Freshman Hundley has scored up to 9.375 for a simple but tidy routine in J.O. and could easily figure into the top six. Loughlin hasn’t scored as strongly yet, but she has a great Gienger and a Pak salto—flashy skills that could make her a star.


Beam is the apparatus on which the Owls have the most options. They return eight gymnasts who competed last year and add a number of viable freshman routines as well. Aberger is the star of the lineup and is almost guaranteed a late lineup spot in 2018. However, she doesn’t hold SCSU’s top 2017 beam score; that honor goes to Michaela Gilbert, who topped out at a huge 9.85. Gilbert competed inconsistently in 2017, but if she can repeat anything close to her career high, she should become a regular feature this season. Gilbert and Aberger should be joined by Dawkins, whose consistency is a great asset here, as well as Avendano and Keylea Brothers who competed frequently in 2017. Kutcher and Elliot provide other options.
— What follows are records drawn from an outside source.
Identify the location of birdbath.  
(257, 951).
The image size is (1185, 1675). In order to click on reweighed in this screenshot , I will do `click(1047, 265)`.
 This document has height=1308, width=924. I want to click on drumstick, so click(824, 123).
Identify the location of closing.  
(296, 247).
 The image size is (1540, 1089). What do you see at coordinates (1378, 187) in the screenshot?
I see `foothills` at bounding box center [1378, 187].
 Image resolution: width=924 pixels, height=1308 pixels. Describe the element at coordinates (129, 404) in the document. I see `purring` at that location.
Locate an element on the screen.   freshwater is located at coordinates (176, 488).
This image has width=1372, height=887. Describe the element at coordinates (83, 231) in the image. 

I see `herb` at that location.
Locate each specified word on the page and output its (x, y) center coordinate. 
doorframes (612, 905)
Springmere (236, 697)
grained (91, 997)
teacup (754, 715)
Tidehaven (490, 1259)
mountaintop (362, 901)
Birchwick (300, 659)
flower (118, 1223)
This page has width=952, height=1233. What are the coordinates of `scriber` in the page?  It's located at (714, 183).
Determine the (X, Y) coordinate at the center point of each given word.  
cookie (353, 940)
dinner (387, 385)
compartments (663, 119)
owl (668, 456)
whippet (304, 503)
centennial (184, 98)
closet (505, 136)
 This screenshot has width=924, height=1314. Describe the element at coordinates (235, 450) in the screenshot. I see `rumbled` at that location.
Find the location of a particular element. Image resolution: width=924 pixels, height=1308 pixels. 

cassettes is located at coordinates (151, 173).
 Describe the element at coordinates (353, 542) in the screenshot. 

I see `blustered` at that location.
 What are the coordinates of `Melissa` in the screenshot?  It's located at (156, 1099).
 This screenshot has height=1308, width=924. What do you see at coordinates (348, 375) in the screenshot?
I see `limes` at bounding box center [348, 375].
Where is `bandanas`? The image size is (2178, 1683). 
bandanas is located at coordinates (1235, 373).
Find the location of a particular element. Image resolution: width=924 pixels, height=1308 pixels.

Freshman Morgan Gatewood seems poised to become an immediate beam star, with a fantastic top score of 9.5, as well as extremely encouraging consistency in J.O. competition. Hundley and Loughlin could also figure in here, with highs of 9.4. Sophomore Ristenbatt, Borselllino, Zakala and Melanie Coleman provide still more options. With so many choices, the Owls will hopefully be able to prioritize consistency and turn beam into a strength.


Floor is SCSU’s strongest event by 2017 RQS, and with five likely returners, it should be able to build even further this season. Avendano is the star here, boasting scores up to 9.875 in 2017, as well as impressive consistency. Aberger, Elliot and Dawkins should also return to make this the Owls’ most stable lineup. Brothers competed frequently in 2017 for consistently high scores, and could become a weekly fixture while Kilmurray, Coleman and Lesperance provide other options.

Sophomore Ristenbatt scored as high as 9.375 in J.O. and if healthy, could figure in here. Hundley scored similarly and is a strong contender. Balasco, Borsellino, Loughlin and Zakala all have top scores around 9.2, though the latter two are more consistent. Zakala in particular is a powerful gymnast with a top 100 score in level 9; 2017 was her first season competing level 10, but she could easily become an asset here.

Between SCSU’s twenty returning postseason routines and a strong freshman class, it has every reason to expect a successful season. The Owls began 2017 scoring in the mid-180s and broke into the 190s in February. With a much deeper team in 2018, they’ll look to reach the 190 mark earlier and continue building through the rest of the year.